*Problem*: Each line from the one containing "Given: Click the" through the last line of the records below is to be set down exactly; the rest stays out.

-------- Extracted material

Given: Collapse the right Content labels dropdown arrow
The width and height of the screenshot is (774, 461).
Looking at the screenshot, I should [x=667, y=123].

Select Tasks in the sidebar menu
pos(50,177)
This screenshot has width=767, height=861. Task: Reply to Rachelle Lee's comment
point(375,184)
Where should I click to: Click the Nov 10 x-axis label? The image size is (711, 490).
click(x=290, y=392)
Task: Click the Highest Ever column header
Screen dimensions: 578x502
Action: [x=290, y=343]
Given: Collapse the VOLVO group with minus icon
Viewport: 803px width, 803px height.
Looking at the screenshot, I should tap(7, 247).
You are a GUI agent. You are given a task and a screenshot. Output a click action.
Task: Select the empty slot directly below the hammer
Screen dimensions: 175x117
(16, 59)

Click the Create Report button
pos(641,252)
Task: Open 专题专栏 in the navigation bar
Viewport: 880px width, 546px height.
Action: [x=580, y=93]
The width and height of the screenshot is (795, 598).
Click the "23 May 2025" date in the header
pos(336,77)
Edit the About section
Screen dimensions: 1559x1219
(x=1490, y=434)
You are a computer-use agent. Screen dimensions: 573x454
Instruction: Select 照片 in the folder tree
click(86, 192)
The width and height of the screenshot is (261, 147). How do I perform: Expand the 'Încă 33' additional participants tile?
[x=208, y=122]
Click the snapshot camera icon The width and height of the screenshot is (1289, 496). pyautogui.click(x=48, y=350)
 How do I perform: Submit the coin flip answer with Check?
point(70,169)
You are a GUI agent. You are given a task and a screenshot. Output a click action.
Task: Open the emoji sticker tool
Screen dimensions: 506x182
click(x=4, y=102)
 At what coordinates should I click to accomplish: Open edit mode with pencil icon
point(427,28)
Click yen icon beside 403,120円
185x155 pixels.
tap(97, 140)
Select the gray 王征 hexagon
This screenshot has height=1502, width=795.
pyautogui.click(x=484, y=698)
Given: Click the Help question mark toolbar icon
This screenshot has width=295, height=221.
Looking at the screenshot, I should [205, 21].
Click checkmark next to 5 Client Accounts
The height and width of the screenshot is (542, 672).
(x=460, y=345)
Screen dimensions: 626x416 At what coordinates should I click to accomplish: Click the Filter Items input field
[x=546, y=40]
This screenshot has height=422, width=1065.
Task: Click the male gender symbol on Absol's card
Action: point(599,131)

----------------

*Reply*:
Given: Click the Help question mark toolbar icon
This screenshot has width=295, height=221.
Looking at the screenshot, I should [205, 21].
Click checkmark next to 5 Client Accounts
The height and width of the screenshot is (542, 672).
(x=460, y=345)
Screen dimensions: 626x416 At what coordinates should I click to accomplish: Click the Filter Items input field
[x=546, y=40]
This screenshot has height=422, width=1065.
Task: Click the male gender symbol on Absol's card
Action: point(599,131)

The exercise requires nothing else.